Né le 25 juin 1972 à Tripoli, le «Glaive de l'Islam» -son nom en arabe- n'occupait pas de fonction officielle proprement dite à l’époque de son père mais a représenté plusieurs fois la Libye dans le cadre de négociations internationales. C'est notamment lui qui est intervenu lors des accords d'indemnisation des familles des victimes des attentats de Lockerbie en 1988 et du DC-10 d'UTA en 1989. L’ancien jet-setter, architecte et également titulaire d’un MBA en économie et management obtenu en Autriche, peintre à ses heures, qui était à la tête de la puissante «Fondation internationale Kadhafi», avait un temps symbolisé aux yeux des Occidentaux la possibilité d'une ouverture du régime. Il s'était en effet déclaré en faveur de réformes, mais lors de la guerre civile, il s'était engagé en faveur de la défense du système mis en place par son père.

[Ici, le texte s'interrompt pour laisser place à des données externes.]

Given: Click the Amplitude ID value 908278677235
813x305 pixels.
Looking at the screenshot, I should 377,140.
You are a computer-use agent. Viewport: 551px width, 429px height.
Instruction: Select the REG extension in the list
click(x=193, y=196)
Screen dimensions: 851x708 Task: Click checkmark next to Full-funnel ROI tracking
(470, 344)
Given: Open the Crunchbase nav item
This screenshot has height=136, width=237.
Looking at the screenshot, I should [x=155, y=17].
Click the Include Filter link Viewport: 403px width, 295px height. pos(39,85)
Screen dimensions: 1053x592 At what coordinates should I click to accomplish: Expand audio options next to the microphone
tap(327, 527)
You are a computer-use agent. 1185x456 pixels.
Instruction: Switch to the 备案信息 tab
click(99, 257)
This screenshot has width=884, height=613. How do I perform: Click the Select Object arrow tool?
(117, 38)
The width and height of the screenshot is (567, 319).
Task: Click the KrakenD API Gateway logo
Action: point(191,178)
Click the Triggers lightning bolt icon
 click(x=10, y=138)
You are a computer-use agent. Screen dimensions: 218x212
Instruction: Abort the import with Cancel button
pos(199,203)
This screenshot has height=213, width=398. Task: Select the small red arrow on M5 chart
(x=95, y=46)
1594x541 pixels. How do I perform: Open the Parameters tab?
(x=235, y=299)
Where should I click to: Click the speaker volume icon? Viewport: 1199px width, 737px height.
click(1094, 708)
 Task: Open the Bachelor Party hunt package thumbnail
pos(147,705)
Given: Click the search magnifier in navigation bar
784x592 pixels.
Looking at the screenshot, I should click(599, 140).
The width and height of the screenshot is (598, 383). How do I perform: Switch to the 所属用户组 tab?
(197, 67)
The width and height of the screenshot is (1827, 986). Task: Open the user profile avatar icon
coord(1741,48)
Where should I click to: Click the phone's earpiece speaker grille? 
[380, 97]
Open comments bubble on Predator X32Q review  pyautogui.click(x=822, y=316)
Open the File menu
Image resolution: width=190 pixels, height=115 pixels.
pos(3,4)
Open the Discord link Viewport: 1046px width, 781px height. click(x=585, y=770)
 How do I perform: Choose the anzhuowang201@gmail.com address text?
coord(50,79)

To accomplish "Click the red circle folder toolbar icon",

Plongé dans le chaos depuis la chute du colonel Kadhafi en 2011, le pays est divisé en (au moins) deux camps. Le gouvernement d'entente nationale (GNA) de Tripoli (ouest), reconnu par l'ONU, est contesté par les forces du maréchal Khalifa Haftar, loyales à un gouvernement rival dans l'est de la Libye. Le groupe qui détenait Seif al-Islam serait d'ailleurs en froid avec le GNA... 

Résultat, certains imaginent déjà que le fils du colonel Kadhafi puisse servir de recours dans le pays. Un nom qui pourrait unir l'Est et l'Ouest de la Libye à l'heure où les puissances occidentales, pourtant soutien théorique du GNA (à l'Ouest), semblent se tourner de plus en plus... vers le maréchal Haftar (à l'Est), soutenu par l'Egypte. 

Un Kadhafi comme compromis ?
«Saïf al-Islam Kadhafi s'adressera prochainement à la nation et à la communauté internationale avec un appel à mettre un terme à la guerre intestine qui secoue la Libye depuis six ans», écrit Sputnik, le site russe, souvent présenté comme un moyen de propagande du Kremlin.
 
Le média russe précise que selon un proche du fils Kadhafi, «dans son discours, il appellera les Libyens à l'union afin de mettre un terme à l'anarchie et à la guerre intestine qui ronge le pays pour reformer la patrie et reconstituer son intégrité territoriale, pour déposer les armes, mener une réforme des institutions, mettre en place un État de droit».

«Seïf Al-Islam pourrait être un challenger sérieux dans la lutte pour le pouvoir que se mènent Fayez el-Sarraj et Khalifa Haftar», écrivait déjà en mars dernier La Tribune. Le clan Kadhafi possède encore des soutiens dans le pays et il pourrait s'allier avec les forces de l'Est du pays pour reprendre Tripoli.